J.H.
I think that I always bring up my mom because she has had the most lasting impact on me and continues to do so. My parents are originally from Korea, and I feel like they were also of a generation where they felt that they had to assimilate, assimilate, assimilate. Because of that, identity slowly gets erased. And I grew up in a homogenous, particularly in elementary and middle school, population. So I feel like anyone whose cultural identity is exoticized or othered, you have this very fraught relationship with one’s personal identity. But my mom was always very celebratory about it. The first time I ever went to Korea, I thought I was going to my peoples, my homeland. I was incredibly excited because I felt the US was this weird ambiguous space of kind of being other but kind of accepted but in this weird grey zone. So I was excited to go to my homeland but it was a completely different experience. I didn’t speak the language, I dressed differently, I behaved differently, so I actually had a lot of tense exchanges with people in Korea. So this kind of refusal of acceptance was really devastating to me.
After having a lot of conversations with my mom about not feeling like I have a place or an identity, I don’t really belong in the States and I don’t really belong in Korea. But she told that it’s not this void of an identity, what you’re doing is actually expanding what identity can be and look like, and that’s actually a beautiful thing. That is something that has continued to stay with me. So that was 16 years ago in Korea, and I actually just went last month for work but also to visit family and reconnect with my cultural roots. A little bit worried about being another ‘other’, but this time was really different. The one thing I really noticed, oddly, was how many figs and dates were in Korean foods. Also thinking about hybridity of identity and culture, I also think food is really representative of that as well because you can see in each food and dish the differences but also the through lines.

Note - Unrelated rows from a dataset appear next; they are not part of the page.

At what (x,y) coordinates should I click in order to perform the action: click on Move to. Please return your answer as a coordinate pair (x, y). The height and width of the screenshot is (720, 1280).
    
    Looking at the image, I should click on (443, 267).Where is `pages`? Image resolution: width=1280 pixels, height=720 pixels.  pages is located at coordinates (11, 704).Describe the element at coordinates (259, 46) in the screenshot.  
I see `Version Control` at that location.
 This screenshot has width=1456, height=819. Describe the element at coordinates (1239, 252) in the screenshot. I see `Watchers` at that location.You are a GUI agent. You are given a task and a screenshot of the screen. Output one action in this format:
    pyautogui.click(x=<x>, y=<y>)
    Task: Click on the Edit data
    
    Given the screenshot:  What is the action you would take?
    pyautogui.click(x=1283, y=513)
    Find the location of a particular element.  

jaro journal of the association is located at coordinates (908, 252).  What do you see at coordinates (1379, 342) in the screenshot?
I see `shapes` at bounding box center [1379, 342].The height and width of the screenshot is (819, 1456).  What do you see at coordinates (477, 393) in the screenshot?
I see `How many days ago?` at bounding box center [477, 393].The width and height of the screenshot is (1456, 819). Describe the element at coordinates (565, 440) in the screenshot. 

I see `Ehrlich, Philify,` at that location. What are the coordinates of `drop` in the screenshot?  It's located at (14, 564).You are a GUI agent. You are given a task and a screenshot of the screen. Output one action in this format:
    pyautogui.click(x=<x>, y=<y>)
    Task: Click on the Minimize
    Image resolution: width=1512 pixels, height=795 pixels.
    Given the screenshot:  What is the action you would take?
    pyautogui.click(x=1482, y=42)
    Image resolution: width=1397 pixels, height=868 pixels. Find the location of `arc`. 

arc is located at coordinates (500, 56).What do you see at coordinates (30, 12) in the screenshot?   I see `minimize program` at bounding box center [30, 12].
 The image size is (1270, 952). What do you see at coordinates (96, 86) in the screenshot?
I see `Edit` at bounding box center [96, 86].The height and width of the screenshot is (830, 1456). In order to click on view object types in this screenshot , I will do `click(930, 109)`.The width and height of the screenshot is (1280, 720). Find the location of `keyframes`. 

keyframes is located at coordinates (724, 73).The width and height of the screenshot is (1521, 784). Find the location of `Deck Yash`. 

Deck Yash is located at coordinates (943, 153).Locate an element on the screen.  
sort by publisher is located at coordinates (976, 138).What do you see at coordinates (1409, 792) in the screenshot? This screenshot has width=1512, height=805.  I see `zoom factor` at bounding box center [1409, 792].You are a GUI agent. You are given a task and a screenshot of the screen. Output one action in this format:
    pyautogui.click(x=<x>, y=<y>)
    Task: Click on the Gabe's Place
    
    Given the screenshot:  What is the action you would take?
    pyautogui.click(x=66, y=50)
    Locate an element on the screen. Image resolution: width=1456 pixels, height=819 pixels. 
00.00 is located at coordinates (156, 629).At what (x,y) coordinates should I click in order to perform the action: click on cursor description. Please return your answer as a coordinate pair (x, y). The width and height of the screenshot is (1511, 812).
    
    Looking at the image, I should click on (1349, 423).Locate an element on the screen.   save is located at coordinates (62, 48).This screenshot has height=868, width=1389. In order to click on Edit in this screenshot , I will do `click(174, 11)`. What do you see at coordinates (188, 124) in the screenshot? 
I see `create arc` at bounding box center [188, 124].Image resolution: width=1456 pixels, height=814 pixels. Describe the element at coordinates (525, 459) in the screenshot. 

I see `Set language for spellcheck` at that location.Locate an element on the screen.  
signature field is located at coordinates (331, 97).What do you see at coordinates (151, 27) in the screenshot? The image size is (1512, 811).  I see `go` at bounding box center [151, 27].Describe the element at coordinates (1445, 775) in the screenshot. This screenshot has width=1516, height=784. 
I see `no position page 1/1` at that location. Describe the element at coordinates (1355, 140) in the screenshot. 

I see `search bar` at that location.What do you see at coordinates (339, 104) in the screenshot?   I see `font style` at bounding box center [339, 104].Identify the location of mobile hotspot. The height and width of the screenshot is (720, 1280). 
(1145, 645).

For example, my mom told me that the first time she traveled in the United States she was so shocked that every culture has a form of dumpling. So it’s incredible to see these cross cultural exchanges, through trade of ideas through food. So when I saw those dates it really reminded me of that experience with having these conversations with my mom, going back to Korea for the first time as a cognizant human and then returning again -- it was a really amazing experience that I will cherish. Which is why I bought store-made -- store-bought -- dates from Trader Joes. It’s also one of my favorite foods of all time.